It is the second part of Banana Chan’s “Mephistopheles Trilogy” that kicked off with Forgery and conclude in the musical title Sample. With Knockoff still funding on Backerkit, I reconnected with the writer to learn more about the trilogy and her approach to artistic horror.

Just from the get go, can you tell me a little bit about the Mephistopheles trilogy that you are working on and how that sort of started out as an idea?


The Mephistopheles trilogy is three different games, with similar “choose your own adventure” mechanics. They also have this element of creating your own artifact to them: in Forgery, its colors, in Knockoff, its fabrics, in the upcoming third book, Sample, musical notes. So they’re all about art, about professional jealousy, about not feeling like you’re enough, not getting the recognition that you want. The constant is that they all talk about this demon. So how this demon manifests is through the art that gets created. It’s a manifestation of the creator’s own anxieties about themselves, how they fit in with the art world that they’ve chosen and how they fit in with the larger world and also anxieties about their careers.

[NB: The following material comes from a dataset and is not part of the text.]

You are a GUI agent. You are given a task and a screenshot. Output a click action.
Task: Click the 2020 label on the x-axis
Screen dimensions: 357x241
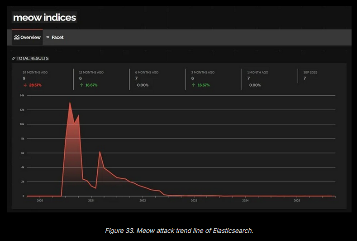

That’s very much in line with Marlowe’s concept of Mephistopheles in Dr. Faustus, how he appears and is a manifestation of the main characters intellectual anxieties. I think what’s interesting is you talk about that artistic element, and the frustration of it, but it’s interesting that all three of the characters are in some ways copyists. They’re not generating. What are you thinking about with having that extra bit of sort of creative frustration with these characters?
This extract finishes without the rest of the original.